Peak immunity is expected to be reached 14 days after the second dose of JYNNEOS vaccine. The duration of immunity after one or two doses of JYNNEOS is currently unknown.
While the waning of detectable antibodies after a year is disappointing - it is still possible that some degree of protection remains - particularly against severe disease.
Although the global health emergency over the international spread of a new clade (IIb) of Mpox (formerly Monkeypox) was declared over 11 months ago, we continue to see sporadic infections around the globe, while a more dangerous clade I mpox virus continues to rage ( > 12,000 cases in 2023) in the DRC.
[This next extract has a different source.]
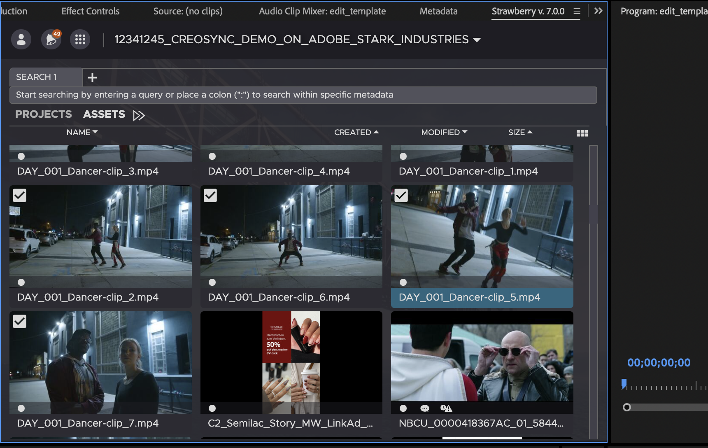Switch to grid view layout icon
Screen dimensions: 708x448
point(582,133)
Four months ago, the WHO Reported the 1st Confirmed Cluster Of Sexually Transmitted MPXV Clade 1 in the DRC, warning that `The risk of mpox further spreading to neighbouring countries and worldwide appears to be significant.'
Earlier this month we looked at a report in Eurosurveillance: Ongoing Mpox Outbreak in South Kivu Province, DRC Associated With a Novel Clade I Sub-lineage, which contained the first genomic analysis of samples from a previously unaffected region of the DRC.
This study revealed a novel clade I sub-linage had emerged - most likely from a zoonotic introduction - with changes that may render current CDC tests unreliable.
Like all viruses, Monkeypox continues to evolve and diversify, as discussed in the 2014 EID Journal article Genomic Variability of Monkeypox Virus among Humans, Democratic Republic of the Congo, where the authors cautioned:
Small genetic changes could favor adaptation to a human host, and this potential is greatest for pathogens with moderate transmission rates (such as MPXV) (40). The ability to spread rapidly and efficiently from human to human could enhance spread by travelers to new regions.